Amegilla murrayensis

Scientific classification
- Kingdom: Animalia
- Phylum: Arthropoda
- Clade: Pancrustacea
- Class: Insecta
- Order: Hymenoptera
- Family: Apidae
- Genus: Amegilla
- Species: A. murrayensis
- Binomial name: Amegilla murrayensis (Rayment, 1935)
- Synonyms: Anthophora murrayensis Rayment, 1939; Amegilla murrayensis (Rayment) Michener, 1965; Amegilla (Zonamegilla) murrayensis (Rayment) Brooks, 1988; Anthophora longula Rayment, 1947; Amegilla longula (Rayment) Michener, 1965; Amegilla (Zonamegilla) longula (Rayment) Brooks, 1988; Anthophora subsalteri Rayment, 1947; Amegilla subsalteri (Rayment) Michener, 1965; Amegilla (Zonamegilla) subsalteri (Rayment) Brooks, 1988;

= Amegilla murrayensis =

- Genus: Amegilla
- Species: murrayensis
- Authority: (Rayment, 1935)
- Synonyms: Anthophora murrayensis , Amegilla murrayensis , Amegilla (Zonamegilla) murrayensis , Anthophora longula , Amegilla longula , Amegilla (Zonamegilla) longula , Anthophora subsalteri , Amegilla subsalteri , Amegilla (Zonamegilla) subsalteri

Species of bee

Amegilla murrayensis or Amegilla (Zonamegilla) murrayensis is a species of digger bee. It is endemic to Australia. It was described in 1935 by Australian entomologist Tarlton Rayment, redescribed in 2017 by Remko Leys, Michael Batley and Katja Hogendoorn, and synonymised with A. longula.

==Description==
The body length is 11–12 mm, forewing length 8 mm. It is a relatively small species, with pale yellow face markings and narrow, usually pale blue, apical fur bands.

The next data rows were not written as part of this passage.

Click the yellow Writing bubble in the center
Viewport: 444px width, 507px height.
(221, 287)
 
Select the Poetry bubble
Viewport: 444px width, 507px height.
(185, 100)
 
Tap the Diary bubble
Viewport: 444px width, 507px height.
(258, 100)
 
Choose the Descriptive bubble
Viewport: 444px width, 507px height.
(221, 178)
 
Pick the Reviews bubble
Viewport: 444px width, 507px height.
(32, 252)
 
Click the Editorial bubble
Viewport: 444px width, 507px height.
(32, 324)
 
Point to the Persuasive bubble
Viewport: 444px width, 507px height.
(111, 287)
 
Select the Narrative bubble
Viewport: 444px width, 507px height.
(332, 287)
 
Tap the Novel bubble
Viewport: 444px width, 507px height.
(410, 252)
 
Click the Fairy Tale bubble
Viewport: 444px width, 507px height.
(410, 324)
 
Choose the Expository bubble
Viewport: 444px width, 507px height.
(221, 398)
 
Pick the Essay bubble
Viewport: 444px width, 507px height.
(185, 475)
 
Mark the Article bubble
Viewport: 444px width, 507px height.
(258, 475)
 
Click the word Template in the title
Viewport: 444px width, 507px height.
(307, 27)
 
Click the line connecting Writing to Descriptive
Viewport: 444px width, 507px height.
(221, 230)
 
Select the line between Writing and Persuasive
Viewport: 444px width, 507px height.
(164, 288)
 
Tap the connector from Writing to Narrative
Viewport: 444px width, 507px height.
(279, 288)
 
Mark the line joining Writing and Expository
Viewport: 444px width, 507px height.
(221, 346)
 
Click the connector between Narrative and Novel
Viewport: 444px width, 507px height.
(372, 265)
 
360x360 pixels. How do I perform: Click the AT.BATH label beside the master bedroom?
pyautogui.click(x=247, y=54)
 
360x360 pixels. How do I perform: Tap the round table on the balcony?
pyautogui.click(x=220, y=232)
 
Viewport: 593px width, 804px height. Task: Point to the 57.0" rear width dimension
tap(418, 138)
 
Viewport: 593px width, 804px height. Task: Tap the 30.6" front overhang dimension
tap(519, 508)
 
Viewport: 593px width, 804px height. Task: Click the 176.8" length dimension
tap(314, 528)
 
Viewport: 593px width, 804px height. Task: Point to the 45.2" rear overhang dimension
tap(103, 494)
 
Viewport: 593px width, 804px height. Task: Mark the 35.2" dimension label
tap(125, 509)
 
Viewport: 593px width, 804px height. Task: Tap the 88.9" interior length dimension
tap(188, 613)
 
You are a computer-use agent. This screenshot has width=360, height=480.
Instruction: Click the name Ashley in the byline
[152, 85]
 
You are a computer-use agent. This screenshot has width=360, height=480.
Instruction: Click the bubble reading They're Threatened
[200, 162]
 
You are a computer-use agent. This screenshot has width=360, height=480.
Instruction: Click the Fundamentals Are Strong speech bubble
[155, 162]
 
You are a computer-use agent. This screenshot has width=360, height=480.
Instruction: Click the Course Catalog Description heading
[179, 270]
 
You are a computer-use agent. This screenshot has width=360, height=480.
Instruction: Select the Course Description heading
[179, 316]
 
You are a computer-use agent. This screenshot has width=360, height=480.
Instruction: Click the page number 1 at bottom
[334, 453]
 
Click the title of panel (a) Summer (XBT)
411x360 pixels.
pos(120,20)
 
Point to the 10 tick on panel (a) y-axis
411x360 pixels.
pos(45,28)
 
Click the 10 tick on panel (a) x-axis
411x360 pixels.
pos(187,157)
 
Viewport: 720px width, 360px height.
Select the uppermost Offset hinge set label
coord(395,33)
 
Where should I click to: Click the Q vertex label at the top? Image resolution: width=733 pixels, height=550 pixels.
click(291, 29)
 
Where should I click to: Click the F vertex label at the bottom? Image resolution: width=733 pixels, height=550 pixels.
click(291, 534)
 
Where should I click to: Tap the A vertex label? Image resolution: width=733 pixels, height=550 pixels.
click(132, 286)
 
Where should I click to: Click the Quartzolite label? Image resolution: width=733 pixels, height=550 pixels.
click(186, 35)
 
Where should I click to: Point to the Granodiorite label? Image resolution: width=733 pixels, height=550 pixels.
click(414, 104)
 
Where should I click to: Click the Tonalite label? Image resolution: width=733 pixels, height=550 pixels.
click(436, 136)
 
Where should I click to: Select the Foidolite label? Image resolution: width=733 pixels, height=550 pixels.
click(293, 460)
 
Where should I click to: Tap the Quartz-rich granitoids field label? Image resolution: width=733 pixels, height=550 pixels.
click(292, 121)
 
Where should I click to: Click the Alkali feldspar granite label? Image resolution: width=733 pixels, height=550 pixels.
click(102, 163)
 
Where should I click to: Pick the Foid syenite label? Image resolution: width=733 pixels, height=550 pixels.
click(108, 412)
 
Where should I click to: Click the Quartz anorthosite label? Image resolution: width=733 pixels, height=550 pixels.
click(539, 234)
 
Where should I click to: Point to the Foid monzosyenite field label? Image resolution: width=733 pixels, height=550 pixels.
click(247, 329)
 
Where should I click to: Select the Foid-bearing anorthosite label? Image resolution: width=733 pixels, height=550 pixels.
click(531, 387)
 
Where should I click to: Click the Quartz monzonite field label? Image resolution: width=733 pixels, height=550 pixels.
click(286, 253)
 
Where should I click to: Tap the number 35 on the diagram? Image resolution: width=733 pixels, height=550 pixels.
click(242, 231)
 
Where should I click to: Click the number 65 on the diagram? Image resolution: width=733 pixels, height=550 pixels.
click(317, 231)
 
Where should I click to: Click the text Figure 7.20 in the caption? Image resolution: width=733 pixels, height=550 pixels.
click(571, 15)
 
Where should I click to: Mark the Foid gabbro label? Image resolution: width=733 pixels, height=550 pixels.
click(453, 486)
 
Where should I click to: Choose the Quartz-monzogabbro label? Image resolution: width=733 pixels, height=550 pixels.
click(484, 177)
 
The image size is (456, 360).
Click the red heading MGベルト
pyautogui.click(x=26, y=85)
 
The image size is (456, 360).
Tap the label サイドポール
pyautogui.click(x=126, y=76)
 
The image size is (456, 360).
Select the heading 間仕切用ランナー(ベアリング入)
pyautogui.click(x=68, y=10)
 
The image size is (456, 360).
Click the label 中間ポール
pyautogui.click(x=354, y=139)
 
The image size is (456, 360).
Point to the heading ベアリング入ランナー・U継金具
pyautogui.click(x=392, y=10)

==Distribution and habitat==
The species is widespread across mainland Australia. Type localities include Gunbower, Victoria and Orroroo, South Australia.

==Behaviour==
The adults are flying mellivores that nest gregariously.

In his book A Cluster of Bees, Tarlton Rayment commented:
"At Gunbower, Victoria, I discovered the nests of the smallest Anthophora yet recorded for Australia, the males being only 8 mm in length. They are close to A. lilacina Ckll., and I propose the name A. murrayensis for this new bee, and append a description of the species. The nests were simple galleries in the mud-bricks of a pisé residence. The males kept up a continual hovering before the entrances, and ever and anon one would enter a gallery, and remain inside for a few minutes, and then reappear to resume its flight. I believe the nuptials are consummated in the secrecy of the nest."